Over 16,000 people voted in this election. The bond would have paid for school safety, capacity control, and renovations or even new construction for certain schools.
Concerns revolved around increased taxes and wastefulness, but RCAS superintendent Dr. Lori Simon says this is the only way for South Dakota schools to pay for such a large-scale project.
“The only other funding source that we have is capital outlay and that is a pot of money that we do get every year but really it has many intended uses,” said Dr. Simon.
Many parents with children in the district committed to voting yes, with concerns about school safety, overcrowded classrooms, and overall education.
“I think it’s okay, this is how democracy works. We know that we’ve got to continue to work to grow Rapid City, to bring the kind of amenities we know recruits the professional workforce we need and we’re still going to get up every day and do that,” said Elevate Rapid City CEO, Tom Johnson.
For many the outcome was disappointing.
“I think there is a general misconception that the schools really just need a new coat of paint and maybe some flooring here and there and that they’ll be okay. That’s absolutely not the case and so obviously this issue is going to have to come back to the voters at some point,” said Mayor Steve Allender.
There are concerns about the future of the schools and the community. For many people relocating to this area, education for their children is a priority.

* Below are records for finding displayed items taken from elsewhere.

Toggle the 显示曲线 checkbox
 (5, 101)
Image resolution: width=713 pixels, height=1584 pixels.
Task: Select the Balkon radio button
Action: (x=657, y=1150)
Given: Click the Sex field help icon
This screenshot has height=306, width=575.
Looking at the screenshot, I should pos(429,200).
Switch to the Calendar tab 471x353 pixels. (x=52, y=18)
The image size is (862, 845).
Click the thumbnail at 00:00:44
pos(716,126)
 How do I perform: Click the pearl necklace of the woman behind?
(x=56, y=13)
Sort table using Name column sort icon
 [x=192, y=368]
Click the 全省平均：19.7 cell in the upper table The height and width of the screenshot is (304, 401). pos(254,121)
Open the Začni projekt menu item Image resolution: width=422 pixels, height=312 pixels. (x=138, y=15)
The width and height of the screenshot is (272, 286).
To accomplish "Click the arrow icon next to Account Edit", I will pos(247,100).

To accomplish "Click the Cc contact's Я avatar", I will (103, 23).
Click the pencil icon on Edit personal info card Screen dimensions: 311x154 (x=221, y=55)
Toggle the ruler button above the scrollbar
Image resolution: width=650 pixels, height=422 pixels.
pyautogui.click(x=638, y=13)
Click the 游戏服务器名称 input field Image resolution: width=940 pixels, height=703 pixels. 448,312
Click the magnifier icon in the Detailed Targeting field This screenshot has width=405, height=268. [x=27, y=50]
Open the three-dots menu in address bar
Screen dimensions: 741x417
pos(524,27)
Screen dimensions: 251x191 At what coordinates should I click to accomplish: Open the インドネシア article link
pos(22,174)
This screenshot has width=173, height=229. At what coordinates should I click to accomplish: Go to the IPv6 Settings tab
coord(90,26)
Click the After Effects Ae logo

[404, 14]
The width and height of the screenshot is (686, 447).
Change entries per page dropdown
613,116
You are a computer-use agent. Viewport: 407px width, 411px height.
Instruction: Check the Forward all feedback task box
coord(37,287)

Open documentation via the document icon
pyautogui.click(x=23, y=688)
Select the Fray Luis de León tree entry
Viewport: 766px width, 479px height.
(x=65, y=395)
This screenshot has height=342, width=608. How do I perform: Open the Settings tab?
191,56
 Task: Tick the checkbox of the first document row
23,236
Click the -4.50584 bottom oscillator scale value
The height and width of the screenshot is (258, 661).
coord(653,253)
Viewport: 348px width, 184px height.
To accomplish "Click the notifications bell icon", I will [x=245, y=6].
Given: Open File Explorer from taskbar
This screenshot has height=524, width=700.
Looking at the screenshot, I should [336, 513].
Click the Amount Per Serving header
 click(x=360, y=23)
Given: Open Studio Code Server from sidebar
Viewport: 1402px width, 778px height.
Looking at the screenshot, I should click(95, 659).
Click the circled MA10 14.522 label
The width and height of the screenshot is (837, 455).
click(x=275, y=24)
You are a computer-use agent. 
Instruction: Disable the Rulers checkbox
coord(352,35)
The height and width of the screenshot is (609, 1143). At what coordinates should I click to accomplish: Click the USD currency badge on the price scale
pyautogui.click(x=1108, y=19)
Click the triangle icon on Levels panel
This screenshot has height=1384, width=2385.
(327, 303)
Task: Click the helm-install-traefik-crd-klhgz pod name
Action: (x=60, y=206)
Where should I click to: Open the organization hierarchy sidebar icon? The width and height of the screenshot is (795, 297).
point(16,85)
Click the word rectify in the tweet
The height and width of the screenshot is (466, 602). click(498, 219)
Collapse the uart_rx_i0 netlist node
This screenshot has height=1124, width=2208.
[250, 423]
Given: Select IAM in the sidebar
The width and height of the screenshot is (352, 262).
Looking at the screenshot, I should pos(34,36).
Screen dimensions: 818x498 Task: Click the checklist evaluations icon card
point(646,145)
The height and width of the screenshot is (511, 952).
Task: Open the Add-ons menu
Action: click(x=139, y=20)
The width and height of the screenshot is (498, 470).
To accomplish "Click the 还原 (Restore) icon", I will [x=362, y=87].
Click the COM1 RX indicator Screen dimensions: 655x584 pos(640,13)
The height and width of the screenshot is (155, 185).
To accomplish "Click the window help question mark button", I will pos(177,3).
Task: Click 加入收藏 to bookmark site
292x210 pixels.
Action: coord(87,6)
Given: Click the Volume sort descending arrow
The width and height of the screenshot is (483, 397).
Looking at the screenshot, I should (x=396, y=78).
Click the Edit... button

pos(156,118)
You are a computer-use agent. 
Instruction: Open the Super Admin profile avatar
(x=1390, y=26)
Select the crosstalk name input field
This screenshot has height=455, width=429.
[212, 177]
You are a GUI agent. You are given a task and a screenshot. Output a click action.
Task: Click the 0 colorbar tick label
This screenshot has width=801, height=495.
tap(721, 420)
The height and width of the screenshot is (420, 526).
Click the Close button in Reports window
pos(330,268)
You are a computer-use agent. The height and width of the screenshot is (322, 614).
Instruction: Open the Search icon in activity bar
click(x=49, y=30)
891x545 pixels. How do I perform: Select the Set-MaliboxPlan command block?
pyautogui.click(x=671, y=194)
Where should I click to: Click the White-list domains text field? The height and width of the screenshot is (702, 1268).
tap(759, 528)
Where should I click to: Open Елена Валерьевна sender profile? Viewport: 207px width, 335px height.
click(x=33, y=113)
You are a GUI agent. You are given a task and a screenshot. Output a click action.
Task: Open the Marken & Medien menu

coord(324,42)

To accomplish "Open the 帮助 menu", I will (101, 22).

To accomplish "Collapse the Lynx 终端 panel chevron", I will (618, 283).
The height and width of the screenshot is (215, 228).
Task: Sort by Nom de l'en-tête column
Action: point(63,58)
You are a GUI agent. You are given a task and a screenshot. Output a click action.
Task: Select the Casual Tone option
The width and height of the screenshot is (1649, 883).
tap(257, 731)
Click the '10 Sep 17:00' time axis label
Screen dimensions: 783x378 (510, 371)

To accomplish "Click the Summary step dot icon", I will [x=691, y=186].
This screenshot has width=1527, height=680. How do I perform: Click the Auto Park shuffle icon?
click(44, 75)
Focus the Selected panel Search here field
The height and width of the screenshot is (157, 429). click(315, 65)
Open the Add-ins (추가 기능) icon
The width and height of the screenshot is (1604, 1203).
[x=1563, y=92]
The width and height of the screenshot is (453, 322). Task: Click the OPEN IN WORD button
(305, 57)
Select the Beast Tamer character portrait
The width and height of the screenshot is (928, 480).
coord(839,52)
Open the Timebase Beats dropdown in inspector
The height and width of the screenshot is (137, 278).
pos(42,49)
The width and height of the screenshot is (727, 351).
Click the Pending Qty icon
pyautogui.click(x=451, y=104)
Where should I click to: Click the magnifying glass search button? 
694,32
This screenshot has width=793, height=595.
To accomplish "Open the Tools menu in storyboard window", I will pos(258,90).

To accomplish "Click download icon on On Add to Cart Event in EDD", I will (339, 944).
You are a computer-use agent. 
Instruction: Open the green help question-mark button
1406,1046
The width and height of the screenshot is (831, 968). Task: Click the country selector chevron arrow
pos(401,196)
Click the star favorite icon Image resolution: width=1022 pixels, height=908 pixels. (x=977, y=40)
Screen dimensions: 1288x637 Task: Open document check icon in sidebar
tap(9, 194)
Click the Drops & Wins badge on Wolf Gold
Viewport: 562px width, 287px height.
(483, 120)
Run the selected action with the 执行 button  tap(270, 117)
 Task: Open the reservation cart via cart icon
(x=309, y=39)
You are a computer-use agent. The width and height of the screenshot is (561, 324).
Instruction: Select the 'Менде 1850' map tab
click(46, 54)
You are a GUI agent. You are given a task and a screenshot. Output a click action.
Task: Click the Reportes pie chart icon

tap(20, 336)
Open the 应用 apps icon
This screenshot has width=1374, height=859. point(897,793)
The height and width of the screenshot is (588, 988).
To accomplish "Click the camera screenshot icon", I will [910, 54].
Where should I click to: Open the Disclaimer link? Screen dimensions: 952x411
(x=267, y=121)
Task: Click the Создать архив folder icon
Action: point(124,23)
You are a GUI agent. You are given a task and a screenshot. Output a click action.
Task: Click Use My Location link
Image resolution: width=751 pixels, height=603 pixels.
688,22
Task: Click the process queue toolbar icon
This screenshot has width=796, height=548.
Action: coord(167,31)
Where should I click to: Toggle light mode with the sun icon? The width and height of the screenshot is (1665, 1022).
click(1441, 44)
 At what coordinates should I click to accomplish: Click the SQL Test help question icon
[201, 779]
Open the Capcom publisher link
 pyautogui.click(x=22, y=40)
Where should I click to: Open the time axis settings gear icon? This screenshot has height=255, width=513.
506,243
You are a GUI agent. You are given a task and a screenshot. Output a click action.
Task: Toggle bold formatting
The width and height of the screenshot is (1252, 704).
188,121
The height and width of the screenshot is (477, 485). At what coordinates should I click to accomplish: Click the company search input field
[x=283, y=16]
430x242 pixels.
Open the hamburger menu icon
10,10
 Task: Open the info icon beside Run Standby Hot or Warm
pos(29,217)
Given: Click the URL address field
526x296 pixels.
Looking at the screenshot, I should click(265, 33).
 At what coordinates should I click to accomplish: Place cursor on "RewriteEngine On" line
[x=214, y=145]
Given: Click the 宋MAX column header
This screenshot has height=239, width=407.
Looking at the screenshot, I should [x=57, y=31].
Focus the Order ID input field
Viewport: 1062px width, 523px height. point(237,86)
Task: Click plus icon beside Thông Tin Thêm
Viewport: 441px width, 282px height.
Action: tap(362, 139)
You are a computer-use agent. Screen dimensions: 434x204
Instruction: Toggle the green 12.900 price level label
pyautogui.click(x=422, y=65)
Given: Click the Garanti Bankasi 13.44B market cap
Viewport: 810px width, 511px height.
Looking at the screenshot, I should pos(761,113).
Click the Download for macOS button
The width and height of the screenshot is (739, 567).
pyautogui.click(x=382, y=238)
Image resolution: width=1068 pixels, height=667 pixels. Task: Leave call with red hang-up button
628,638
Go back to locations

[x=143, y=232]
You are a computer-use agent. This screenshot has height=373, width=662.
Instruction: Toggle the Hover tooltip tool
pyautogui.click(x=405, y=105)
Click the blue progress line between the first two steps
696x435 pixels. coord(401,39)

“Sadly, I’ve even heard comments already on our social media today. People are thinking about moving away because they’re sad that they don’t believe this community cares about education,” said Dr. Simon.
Although disappointed, this district, Elevate Rapid City, and city officials are refusing to give up. In fact, they’re already working on taking the next steps to find a solution for the issues facing Rapid City Area Schools.
“We’re not done. We’re not done with this fight. This is about our children, our most precious resource that we have in our community and we must do better by them,” said Dr. Simon.